The next phase in the passage of the Bill was for it to undergo a similar process in the House of Lords, however, the government cannot command a majority in the Lords and some peers, free of the need to appeal to the electorate, were forthright in their criticism of the bill. The upshot of this was that the Lords placed two amendments on the bill: i) to safeguard the rights of EU citizens currently resident in the UK to remain in the UK should they wish to, post Brexit; ii) to grant both Houses of Parliament a meaningful vote on the final deal struck between the government and the EU or, critically, in the event that no deal is struck to vote to approve or disapprove of that outcome too. The Westminster vote would have to be held before any deal was voted on by the European parliament and EU member states (similar amendments were proposed and defeated in the Commons).

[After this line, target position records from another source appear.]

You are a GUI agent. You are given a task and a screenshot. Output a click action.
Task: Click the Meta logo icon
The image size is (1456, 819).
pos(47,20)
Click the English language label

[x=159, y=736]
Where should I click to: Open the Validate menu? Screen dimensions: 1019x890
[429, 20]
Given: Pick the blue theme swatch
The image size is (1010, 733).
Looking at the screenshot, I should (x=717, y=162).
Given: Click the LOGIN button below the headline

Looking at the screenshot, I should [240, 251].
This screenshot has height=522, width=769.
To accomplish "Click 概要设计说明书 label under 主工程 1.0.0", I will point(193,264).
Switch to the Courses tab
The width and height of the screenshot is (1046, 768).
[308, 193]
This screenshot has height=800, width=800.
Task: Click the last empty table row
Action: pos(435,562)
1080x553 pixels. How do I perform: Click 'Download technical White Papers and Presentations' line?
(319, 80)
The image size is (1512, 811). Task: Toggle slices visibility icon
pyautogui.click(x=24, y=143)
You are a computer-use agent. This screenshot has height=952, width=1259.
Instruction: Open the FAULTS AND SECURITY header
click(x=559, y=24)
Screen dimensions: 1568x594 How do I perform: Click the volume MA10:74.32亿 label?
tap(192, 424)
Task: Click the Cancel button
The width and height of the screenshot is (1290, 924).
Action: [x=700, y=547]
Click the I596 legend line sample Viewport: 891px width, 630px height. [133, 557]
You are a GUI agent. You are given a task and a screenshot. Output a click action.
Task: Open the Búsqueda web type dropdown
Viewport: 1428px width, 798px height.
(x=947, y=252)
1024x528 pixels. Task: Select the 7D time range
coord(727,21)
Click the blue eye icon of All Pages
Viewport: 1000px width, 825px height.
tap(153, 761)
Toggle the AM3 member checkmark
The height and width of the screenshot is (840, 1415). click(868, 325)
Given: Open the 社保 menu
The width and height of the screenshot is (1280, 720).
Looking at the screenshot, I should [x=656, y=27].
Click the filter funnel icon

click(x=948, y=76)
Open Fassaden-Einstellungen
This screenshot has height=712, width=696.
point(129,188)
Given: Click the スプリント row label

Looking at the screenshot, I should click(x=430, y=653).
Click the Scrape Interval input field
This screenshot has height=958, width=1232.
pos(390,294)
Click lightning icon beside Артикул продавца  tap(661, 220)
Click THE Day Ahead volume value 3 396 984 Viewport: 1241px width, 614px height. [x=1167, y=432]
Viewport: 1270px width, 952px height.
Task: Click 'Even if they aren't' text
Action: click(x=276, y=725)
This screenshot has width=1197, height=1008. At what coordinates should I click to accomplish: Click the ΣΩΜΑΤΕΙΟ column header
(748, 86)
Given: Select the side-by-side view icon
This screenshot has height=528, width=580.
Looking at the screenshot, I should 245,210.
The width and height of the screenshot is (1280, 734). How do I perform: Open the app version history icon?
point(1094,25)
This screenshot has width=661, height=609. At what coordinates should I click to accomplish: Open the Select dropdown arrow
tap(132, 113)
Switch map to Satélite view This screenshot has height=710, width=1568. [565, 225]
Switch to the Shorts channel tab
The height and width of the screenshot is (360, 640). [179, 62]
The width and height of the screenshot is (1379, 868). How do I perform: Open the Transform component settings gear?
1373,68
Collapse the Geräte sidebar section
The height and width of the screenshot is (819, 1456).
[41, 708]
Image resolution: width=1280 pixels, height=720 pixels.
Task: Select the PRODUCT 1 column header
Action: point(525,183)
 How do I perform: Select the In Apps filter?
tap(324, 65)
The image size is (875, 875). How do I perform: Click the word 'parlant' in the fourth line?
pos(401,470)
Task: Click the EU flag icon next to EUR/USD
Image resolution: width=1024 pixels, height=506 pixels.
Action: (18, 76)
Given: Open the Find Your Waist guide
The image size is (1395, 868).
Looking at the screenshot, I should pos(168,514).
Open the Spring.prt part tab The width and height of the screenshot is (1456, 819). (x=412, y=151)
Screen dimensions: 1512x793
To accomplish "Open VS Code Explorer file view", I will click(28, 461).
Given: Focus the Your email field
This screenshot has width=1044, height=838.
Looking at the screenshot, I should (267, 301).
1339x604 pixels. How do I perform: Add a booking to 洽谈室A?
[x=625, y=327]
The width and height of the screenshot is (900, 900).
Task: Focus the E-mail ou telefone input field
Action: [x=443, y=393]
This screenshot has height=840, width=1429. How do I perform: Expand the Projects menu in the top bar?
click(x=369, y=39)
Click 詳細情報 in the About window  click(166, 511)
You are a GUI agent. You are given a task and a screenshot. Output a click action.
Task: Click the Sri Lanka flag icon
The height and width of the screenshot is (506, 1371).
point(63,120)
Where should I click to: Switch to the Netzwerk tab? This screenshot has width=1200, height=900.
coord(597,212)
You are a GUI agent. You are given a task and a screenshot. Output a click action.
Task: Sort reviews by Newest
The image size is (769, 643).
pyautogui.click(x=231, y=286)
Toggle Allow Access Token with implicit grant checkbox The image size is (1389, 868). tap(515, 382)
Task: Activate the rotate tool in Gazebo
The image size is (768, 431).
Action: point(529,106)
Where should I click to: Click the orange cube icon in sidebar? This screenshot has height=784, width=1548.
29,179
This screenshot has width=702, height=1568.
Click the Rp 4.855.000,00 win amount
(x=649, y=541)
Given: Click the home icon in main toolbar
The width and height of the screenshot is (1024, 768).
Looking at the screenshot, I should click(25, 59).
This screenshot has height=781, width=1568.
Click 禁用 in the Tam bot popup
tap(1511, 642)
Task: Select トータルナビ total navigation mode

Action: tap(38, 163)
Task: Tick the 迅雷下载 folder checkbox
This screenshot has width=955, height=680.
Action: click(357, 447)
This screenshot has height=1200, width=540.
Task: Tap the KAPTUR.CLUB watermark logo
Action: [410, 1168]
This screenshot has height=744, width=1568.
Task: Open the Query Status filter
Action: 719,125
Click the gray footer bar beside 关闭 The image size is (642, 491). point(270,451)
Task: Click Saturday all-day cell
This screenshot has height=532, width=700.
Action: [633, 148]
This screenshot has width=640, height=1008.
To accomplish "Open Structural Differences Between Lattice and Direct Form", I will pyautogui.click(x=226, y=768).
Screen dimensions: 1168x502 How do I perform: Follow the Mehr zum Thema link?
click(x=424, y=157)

The bill will move back to the Commons for further debate and voting. The government have pledged to remove both amendments during that process. However, there is significant support for protecting the rights of EU nationals in the UK, but the government is insisting that this should be in parallel with similar undertakings from EU states (individually) to protect the rights of British nationals living in the EU. The government has already promised that parliament will vote on the final deal, but has insisted that the choice would be to endorse the UK-EU deal or to accept no deal and fall back onto WTO rules. Many parliamentarians are uncomfortable with this and it is certainly not in the spirit of the Supreme Court judgment. The government’s position is that a more open vote would give the EU and incentive to drive an unacceptable deal in the knowledge that parliament would reject it. This, they argue, could force the UK to remain in the EU and so thwart the “will of the people”. The absurdity of this position is almost beyond words. On the face of it, Mrs May is abandoning the best trading relationship that the UK could have with the EU (full membership) and hoping that the EU will grant a “bespoke” arrangement which will replicate many of the aspects of Single Market membership (without aspects she finds onerous) which, by definition will be worse than our current situation; if she can’t achieve this second class deal, her intent is to have no deal and so fall back onto WTO trade rules which all observers agree is the least favourable outcome. She is expecting Parliament to endorse the worst possible deal, if she is unable to get a deal approximating to the relationship the country has at the moment. Unsurprisingly, there are already rumours circulating that some of her party may revolt and back the amendments when the matter returns to the commons.